Only the lines below from the one with "transformational (488, 666)" through the one with "Thousands of cancer" are to be written out, exactly and without any images.

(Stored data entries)

########

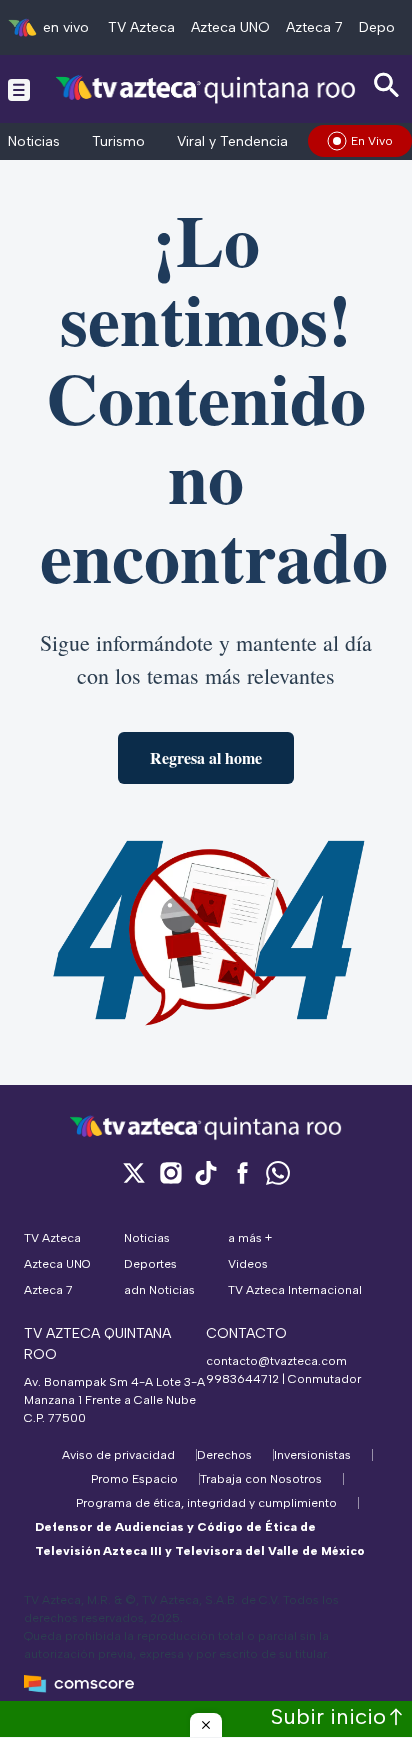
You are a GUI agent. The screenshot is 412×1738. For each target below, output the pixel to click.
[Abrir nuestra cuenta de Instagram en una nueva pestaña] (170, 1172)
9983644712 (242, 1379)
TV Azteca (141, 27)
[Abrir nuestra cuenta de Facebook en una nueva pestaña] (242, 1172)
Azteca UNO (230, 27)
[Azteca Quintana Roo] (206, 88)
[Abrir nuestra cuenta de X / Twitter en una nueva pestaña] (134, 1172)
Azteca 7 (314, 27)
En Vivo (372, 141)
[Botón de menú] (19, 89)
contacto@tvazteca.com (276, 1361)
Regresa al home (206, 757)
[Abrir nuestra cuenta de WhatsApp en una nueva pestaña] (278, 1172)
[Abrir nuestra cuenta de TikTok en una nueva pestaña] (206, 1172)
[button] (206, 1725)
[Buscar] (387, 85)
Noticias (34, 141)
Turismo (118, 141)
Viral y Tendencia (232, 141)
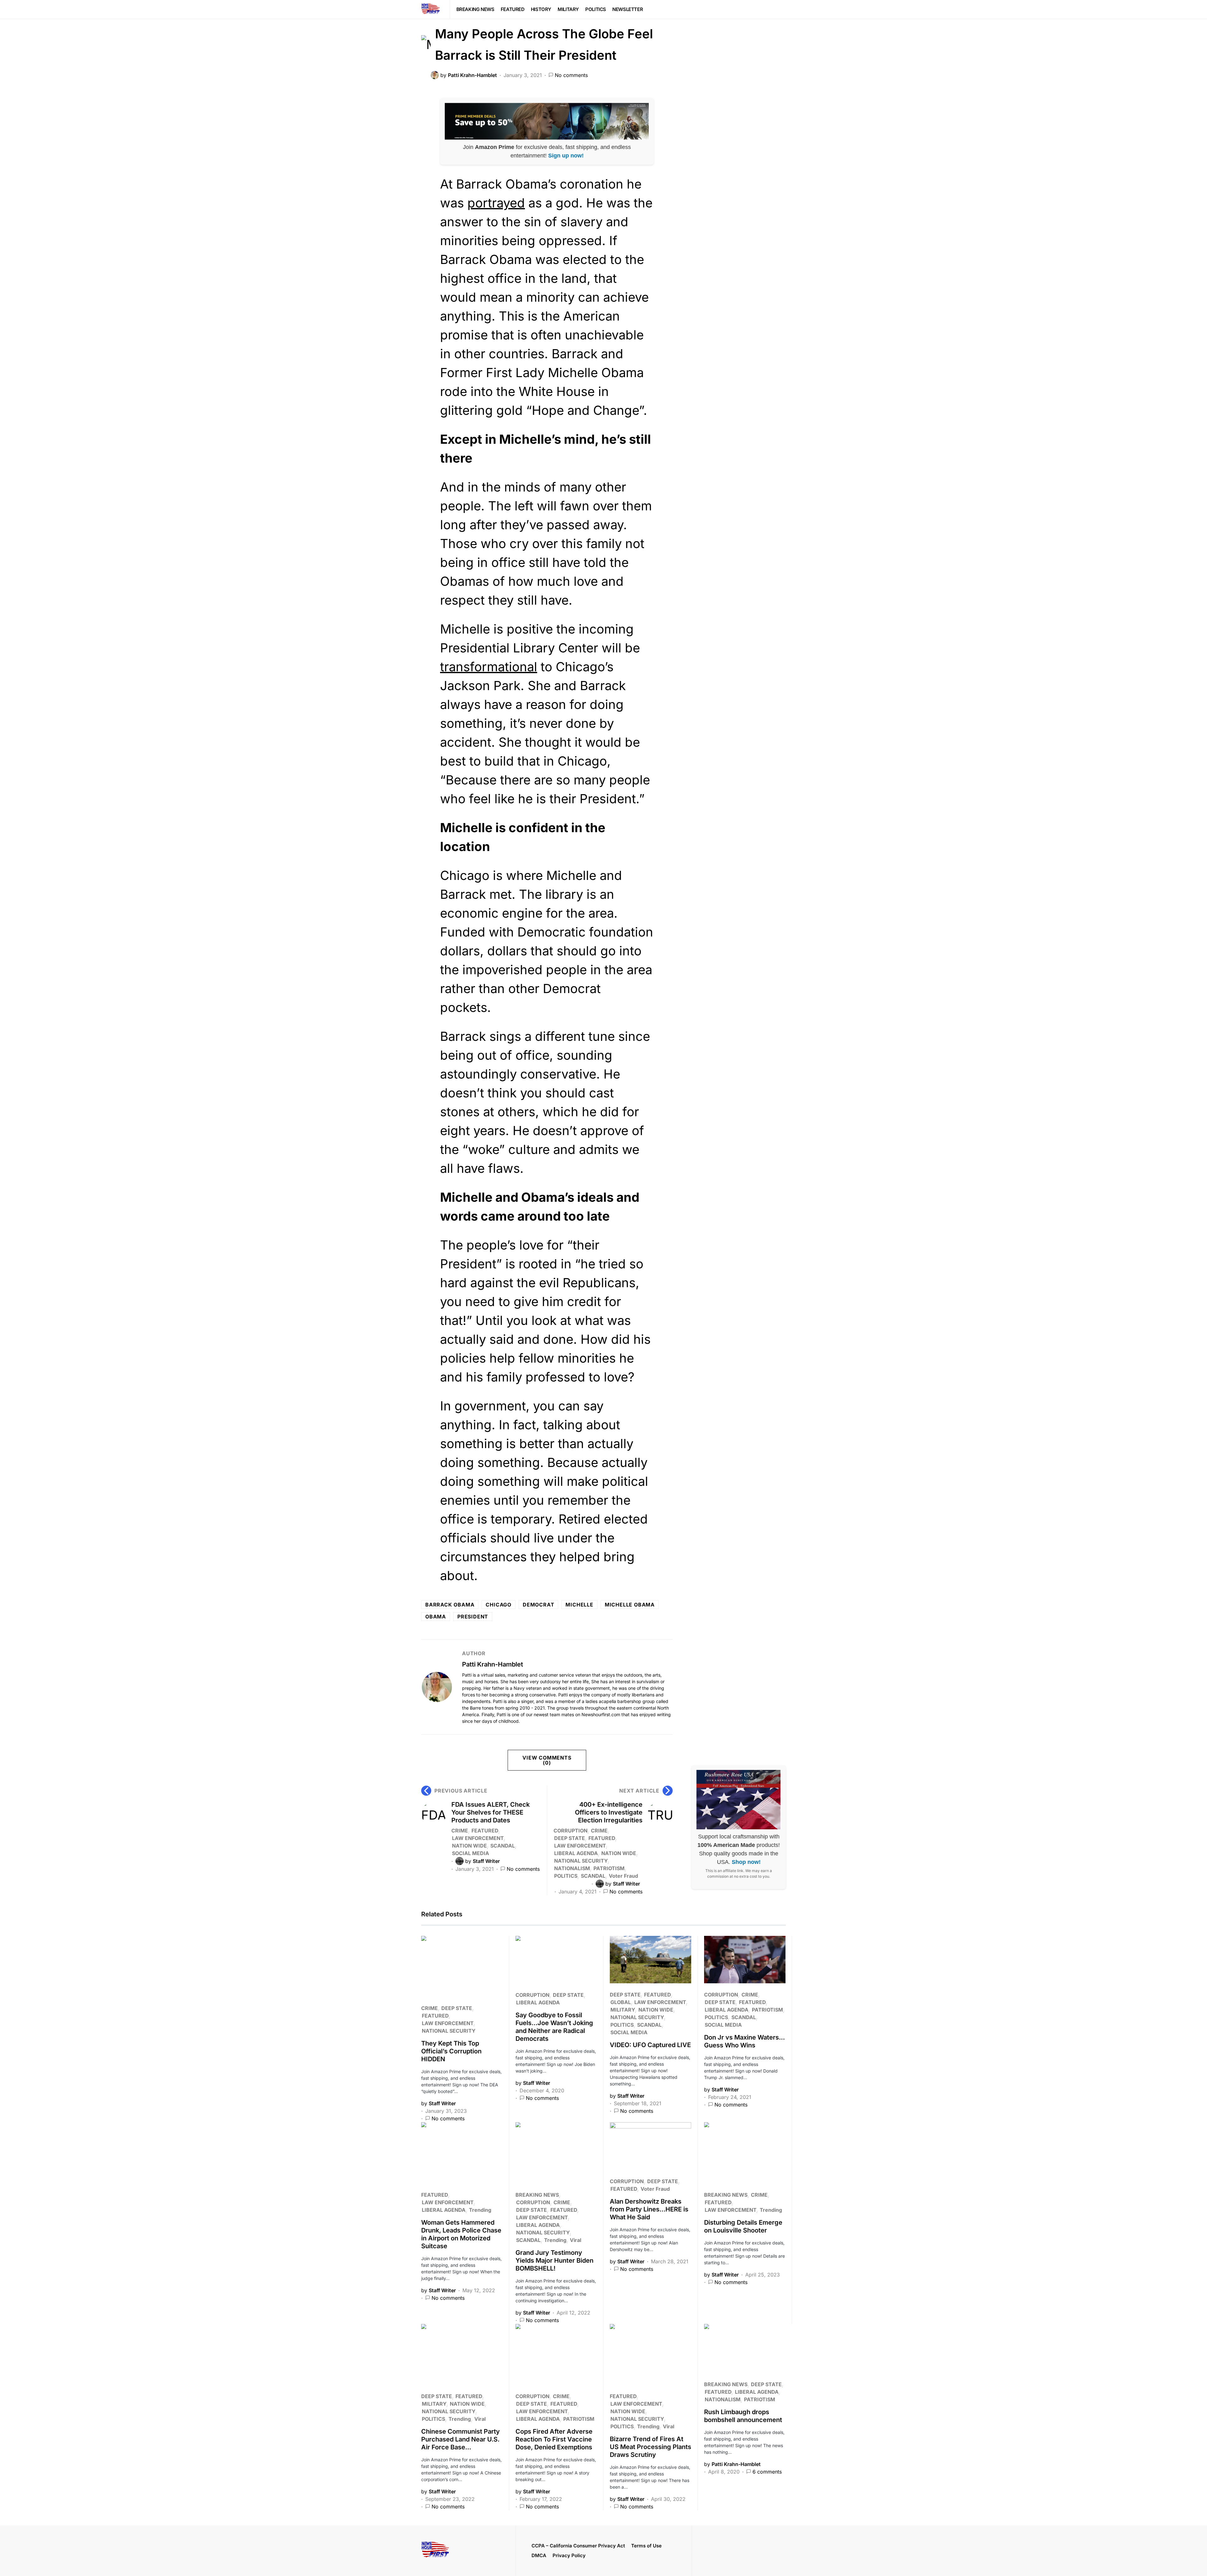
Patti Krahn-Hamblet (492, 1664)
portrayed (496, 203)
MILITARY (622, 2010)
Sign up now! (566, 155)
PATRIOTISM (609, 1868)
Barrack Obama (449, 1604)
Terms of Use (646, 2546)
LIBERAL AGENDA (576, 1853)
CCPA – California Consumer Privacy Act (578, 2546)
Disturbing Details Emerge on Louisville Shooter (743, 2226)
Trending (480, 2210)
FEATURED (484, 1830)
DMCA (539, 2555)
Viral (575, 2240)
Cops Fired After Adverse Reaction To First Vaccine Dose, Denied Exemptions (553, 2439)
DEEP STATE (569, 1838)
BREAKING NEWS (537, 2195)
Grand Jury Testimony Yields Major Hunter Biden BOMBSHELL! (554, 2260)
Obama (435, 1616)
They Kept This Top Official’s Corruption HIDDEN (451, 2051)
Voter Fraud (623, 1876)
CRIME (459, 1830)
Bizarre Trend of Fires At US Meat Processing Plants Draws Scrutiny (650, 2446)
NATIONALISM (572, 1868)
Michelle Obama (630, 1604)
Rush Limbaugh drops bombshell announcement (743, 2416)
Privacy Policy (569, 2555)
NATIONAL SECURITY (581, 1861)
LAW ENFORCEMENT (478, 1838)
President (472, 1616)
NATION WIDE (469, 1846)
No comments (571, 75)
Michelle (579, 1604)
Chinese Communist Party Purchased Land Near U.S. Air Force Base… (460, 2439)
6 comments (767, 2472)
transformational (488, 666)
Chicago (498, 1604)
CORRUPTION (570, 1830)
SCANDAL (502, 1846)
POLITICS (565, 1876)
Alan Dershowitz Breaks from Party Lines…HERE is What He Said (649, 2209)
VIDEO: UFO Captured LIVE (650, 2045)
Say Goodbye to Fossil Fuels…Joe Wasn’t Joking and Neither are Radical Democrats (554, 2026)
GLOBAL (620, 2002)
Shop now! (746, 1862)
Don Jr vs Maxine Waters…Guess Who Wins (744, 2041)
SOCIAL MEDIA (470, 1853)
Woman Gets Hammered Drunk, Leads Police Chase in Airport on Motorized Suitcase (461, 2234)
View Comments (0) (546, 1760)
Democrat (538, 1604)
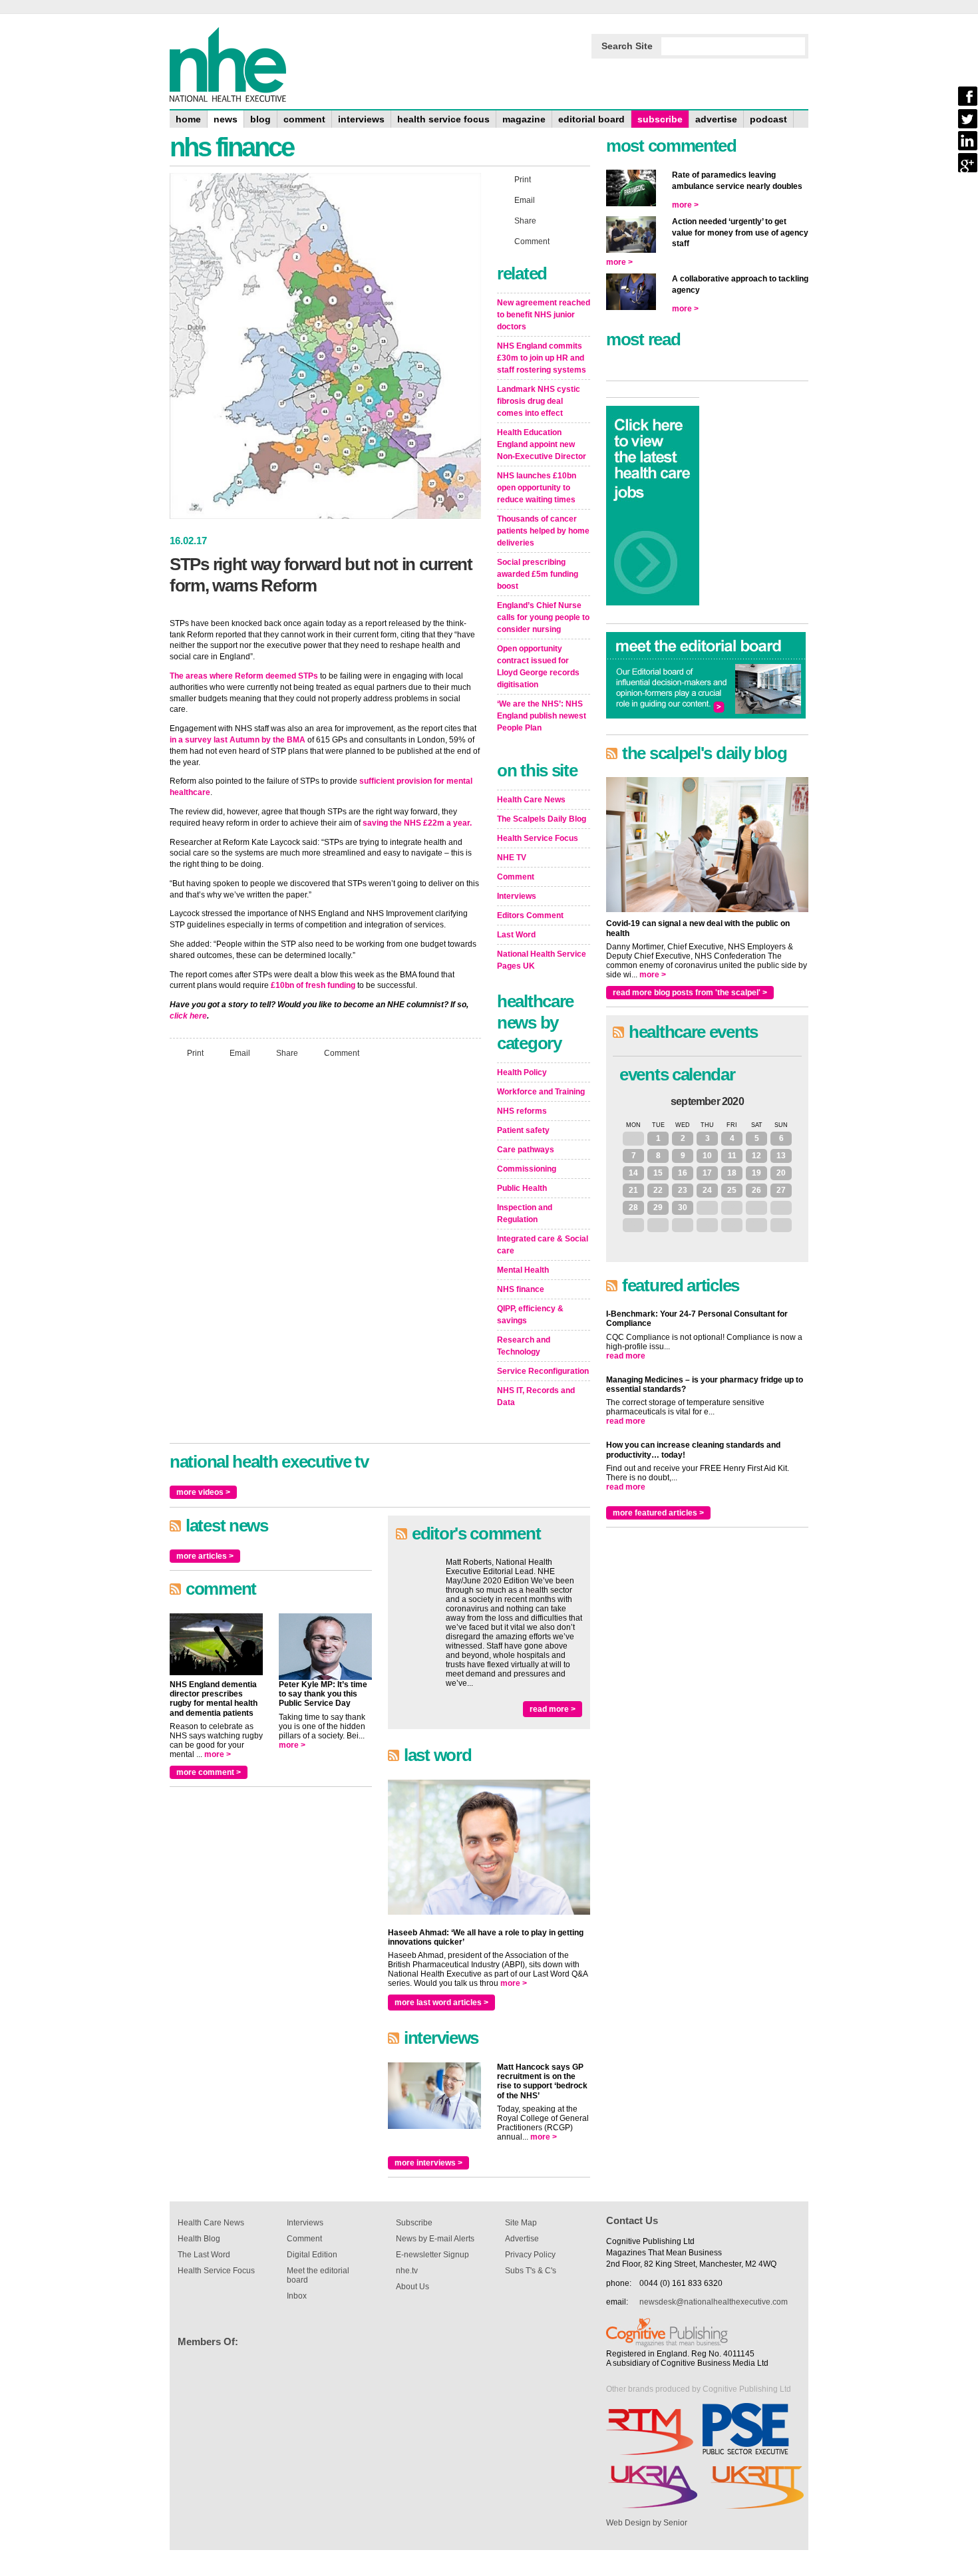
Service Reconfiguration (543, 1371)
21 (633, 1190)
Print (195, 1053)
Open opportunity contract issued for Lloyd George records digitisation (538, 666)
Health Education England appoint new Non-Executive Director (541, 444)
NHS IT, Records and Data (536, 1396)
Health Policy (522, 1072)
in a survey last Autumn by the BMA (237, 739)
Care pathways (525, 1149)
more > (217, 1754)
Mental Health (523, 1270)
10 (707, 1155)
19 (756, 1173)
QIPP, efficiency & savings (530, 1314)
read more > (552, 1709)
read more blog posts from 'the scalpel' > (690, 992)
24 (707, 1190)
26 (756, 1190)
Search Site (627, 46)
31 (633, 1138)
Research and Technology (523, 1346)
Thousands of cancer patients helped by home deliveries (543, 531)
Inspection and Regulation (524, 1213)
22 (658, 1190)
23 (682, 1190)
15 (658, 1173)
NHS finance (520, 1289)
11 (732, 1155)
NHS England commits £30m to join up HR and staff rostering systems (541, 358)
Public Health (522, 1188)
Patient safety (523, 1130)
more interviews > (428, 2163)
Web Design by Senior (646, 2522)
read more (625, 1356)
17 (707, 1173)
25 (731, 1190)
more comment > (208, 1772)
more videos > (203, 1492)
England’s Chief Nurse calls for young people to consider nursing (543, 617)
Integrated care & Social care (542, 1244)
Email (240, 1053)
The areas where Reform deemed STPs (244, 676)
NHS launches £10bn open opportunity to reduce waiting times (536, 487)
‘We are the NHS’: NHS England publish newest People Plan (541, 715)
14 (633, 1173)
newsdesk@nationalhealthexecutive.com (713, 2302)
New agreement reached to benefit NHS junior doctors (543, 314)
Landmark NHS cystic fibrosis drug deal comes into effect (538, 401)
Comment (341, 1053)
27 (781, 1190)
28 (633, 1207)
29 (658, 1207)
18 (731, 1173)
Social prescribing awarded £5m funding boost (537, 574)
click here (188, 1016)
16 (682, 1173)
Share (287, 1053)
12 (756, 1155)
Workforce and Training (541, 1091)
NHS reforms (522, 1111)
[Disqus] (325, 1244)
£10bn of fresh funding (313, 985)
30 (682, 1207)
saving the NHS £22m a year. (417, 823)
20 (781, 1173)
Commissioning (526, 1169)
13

########

ANSWER:
transformational (488, 666)
Chicago (498, 1604)
CORRUPTION (570, 1830)
SCANDAL (502, 1846)
POLITICS (565, 1876)
Alan Dershowitz Breaks from Party Lines…HERE is What He Said (649, 2209)
VIDEO: UFO Captured LIVE (650, 2045)
Say Goodbye to Fossil Fuels…Joe Wasn’t Joking and Neither are Radical Democrats (554, 2026)
GLOBAL (620, 2002)
Shop now! (746, 1862)
Don Jr vs Maxine Waters…Guess Who Wins (744, 2041)
SOCIAL MEDIA (470, 1853)
Woman Gets Hammered Drunk, Leads Police Chase in Airport on Motorized Suitcase (461, 2234)
View Comments (0) (546, 1760)
Democrat (538, 1604)
Service Reconfiguration (543, 1371)
21 (633, 1190)
Print (195, 1053)
Open opportunity contract issued for Lloyd George records digitisation (538, 666)
Health Education England appoint new Non-Executive Director (541, 444)
NHS IT, Records and Data (536, 1396)
Health Policy (522, 1072)
in a survey last Autumn by the BMA (237, 739)
Care pathways (525, 1149)
more > (217, 1754)
Mental Health (523, 1270)
10 (707, 1155)
19 (756, 1173)
QIPP, efficiency & savings (530, 1314)
read more > (552, 1709)
read more blog posts from 'the scalpel' > (690, 992)
24 (707, 1190)
26 (756, 1190)
Search Site (627, 46)
31 (633, 1138)
Research and Technology (523, 1346)
Thousands of cancer patients helped by home deliveries (543, 531)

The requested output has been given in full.